**YOUR INSTRUCTIONS**
Set down every entry again exactly as it stands below.

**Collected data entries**

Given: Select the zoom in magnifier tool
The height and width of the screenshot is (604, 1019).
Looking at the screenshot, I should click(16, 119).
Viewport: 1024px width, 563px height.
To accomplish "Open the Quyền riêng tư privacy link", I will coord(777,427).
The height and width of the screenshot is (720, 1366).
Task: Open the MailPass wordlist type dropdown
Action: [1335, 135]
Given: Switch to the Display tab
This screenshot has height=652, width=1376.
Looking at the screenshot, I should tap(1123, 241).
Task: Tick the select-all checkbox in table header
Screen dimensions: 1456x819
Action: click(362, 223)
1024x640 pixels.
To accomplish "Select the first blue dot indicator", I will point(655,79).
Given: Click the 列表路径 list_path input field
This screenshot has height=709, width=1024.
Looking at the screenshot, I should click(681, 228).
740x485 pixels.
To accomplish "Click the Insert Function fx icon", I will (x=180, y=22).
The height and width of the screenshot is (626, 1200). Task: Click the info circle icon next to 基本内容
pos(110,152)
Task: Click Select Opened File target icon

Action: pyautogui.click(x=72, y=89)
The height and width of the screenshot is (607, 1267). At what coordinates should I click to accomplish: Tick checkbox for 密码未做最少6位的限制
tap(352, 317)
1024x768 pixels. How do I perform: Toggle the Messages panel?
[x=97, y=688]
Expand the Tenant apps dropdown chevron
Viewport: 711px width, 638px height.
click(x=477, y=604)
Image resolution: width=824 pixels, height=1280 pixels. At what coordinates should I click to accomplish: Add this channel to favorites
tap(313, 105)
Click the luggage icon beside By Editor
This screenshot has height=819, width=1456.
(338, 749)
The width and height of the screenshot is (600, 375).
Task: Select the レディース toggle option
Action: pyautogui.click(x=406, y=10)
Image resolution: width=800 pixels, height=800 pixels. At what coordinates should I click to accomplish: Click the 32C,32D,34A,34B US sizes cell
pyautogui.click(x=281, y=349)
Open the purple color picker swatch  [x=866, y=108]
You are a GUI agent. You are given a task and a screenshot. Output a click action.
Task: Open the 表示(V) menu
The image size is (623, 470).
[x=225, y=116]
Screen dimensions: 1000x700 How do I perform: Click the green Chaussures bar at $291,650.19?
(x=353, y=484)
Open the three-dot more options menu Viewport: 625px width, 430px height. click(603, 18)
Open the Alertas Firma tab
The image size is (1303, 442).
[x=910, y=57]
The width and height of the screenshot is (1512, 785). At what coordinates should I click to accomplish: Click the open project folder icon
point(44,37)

**ANSWER TO THIS TASK**
Given: Select the zoom in magnifier tool
The height and width of the screenshot is (604, 1019).
Looking at the screenshot, I should click(16, 119).
Viewport: 1024px width, 563px height.
To accomplish "Open the Quyền riêng tư privacy link", I will coord(777,427).
The height and width of the screenshot is (720, 1366).
Task: Open the MailPass wordlist type dropdown
Action: [1335, 135]
Given: Switch to the Display tab
This screenshot has height=652, width=1376.
Looking at the screenshot, I should tap(1123, 241).
Task: Tick the select-all checkbox in table header
Screen dimensions: 1456x819
Action: click(362, 223)
1024x640 pixels.
To accomplish "Select the first blue dot indicator", I will point(655,79).
Given: Click the 列表路径 list_path input field
This screenshot has height=709, width=1024.
Looking at the screenshot, I should click(681, 228).
740x485 pixels.
To accomplish "Click the Insert Function fx icon", I will (x=180, y=22).
The height and width of the screenshot is (626, 1200). Task: Click the info circle icon next to 基本内容
pos(110,152)
Task: Click Select Opened File target icon

Action: pyautogui.click(x=72, y=89)
The height and width of the screenshot is (607, 1267). At what coordinates should I click to accomplish: Tick checkbox for 密码未做最少6位的限制
tap(352, 317)
1024x768 pixels. How do I perform: Toggle the Messages panel?
[x=97, y=688]
Expand the Tenant apps dropdown chevron
Viewport: 711px width, 638px height.
click(x=477, y=604)
Image resolution: width=824 pixels, height=1280 pixels. At what coordinates should I click to accomplish: Add this channel to favorites
tap(313, 105)
Click the luggage icon beside By Editor
This screenshot has height=819, width=1456.
(338, 749)
The width and height of the screenshot is (600, 375).
Task: Select the レディース toggle option
Action: pyautogui.click(x=406, y=10)
Image resolution: width=800 pixels, height=800 pixels. At what coordinates should I click to accomplish: Click the 32C,32D,34A,34B US sizes cell
pyautogui.click(x=281, y=349)
Open the purple color picker swatch  [x=866, y=108]
You are a GUI agent. You are given a task and a screenshot. Output a click action.
Task: Open the 表示(V) menu
The image size is (623, 470).
[x=225, y=116]
Screen dimensions: 1000x700 How do I perform: Click the green Chaussures bar at $291,650.19?
(x=353, y=484)
Open the three-dot more options menu Viewport: 625px width, 430px height. click(603, 18)
Open the Alertas Firma tab
The image size is (1303, 442).
[x=910, y=57]
The width and height of the screenshot is (1512, 785). At what coordinates should I click to accomplish: Click the open project folder icon
point(44,37)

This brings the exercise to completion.